--- Work item ---
Begin the copy at the line containing "Click the Carolina" and end it at the final line of the material below, reproducing each line exactly, without images.

BEGIN

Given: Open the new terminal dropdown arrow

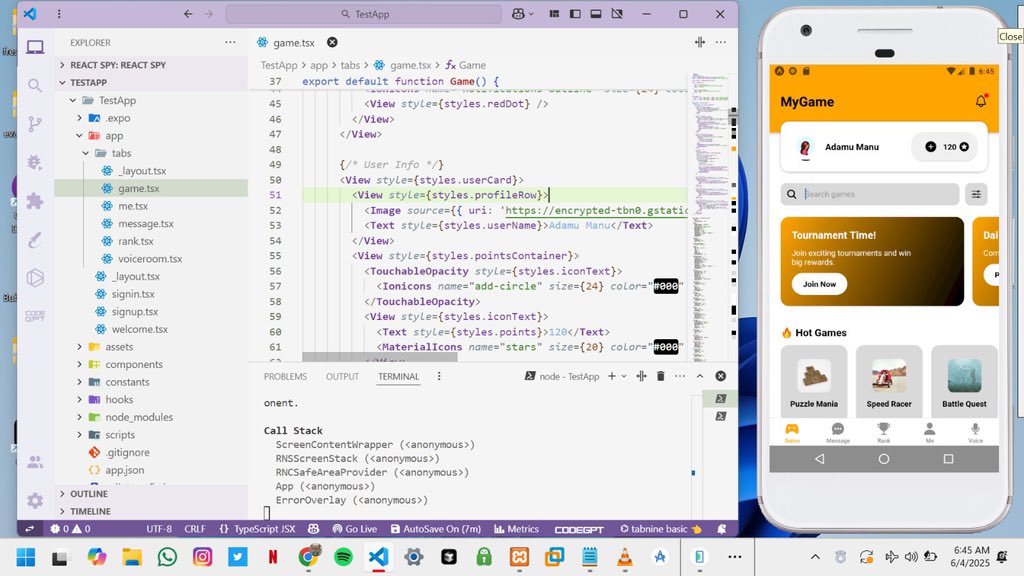Looking at the screenshot, I should [x=624, y=376].
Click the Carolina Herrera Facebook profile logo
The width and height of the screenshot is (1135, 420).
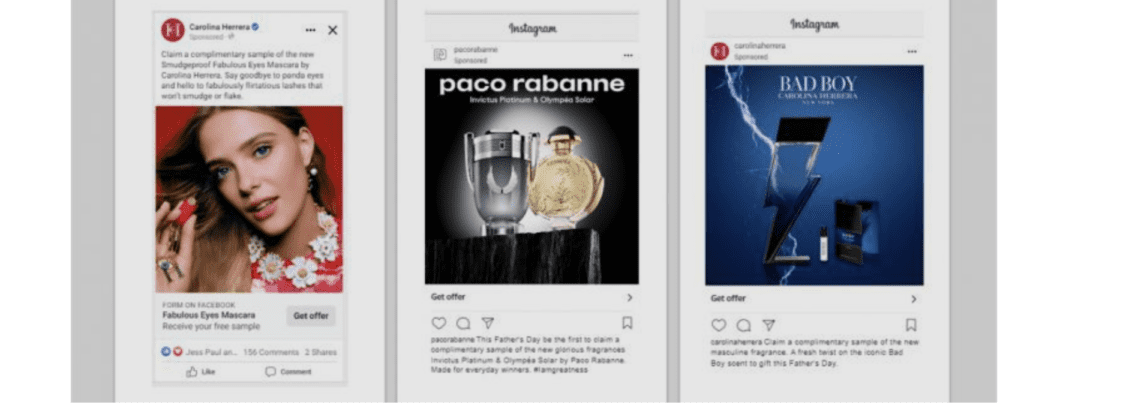[x=173, y=30]
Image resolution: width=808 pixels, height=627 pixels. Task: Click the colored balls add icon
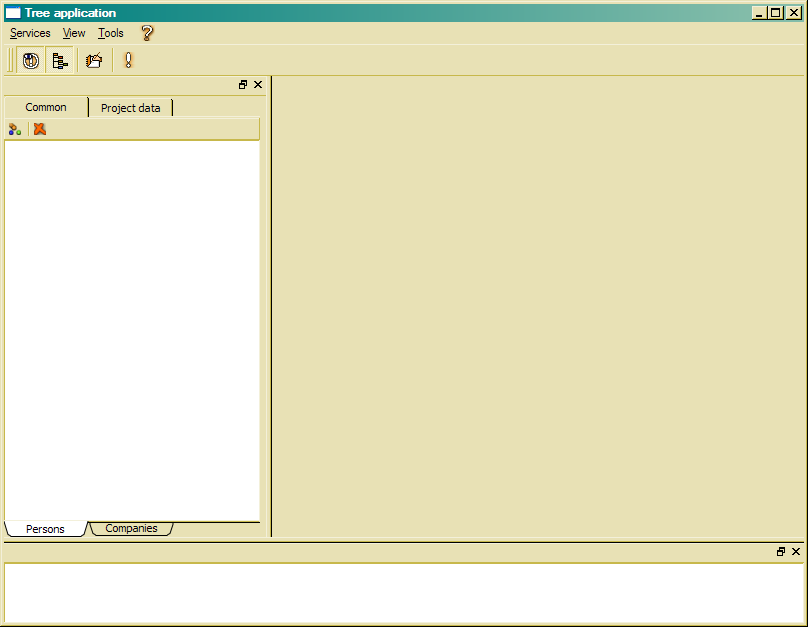point(15,129)
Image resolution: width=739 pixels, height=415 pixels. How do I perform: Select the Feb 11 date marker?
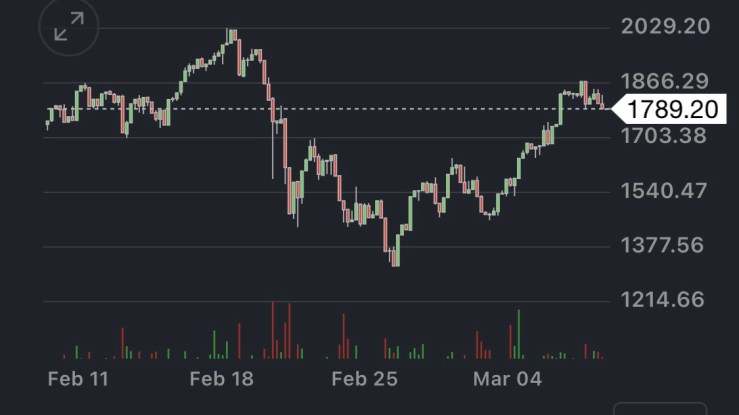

END

--- Answer for this exercise ---
Click the Carolina Herrera Facebook profile logo
The width and height of the screenshot is (1135, 420).
[x=173, y=30]
Image resolution: width=808 pixels, height=627 pixels. Task: Click the colored balls add icon
point(15,129)
Image resolution: width=739 pixels, height=415 pixels. How do I perform: Select the Feb 11 date marker?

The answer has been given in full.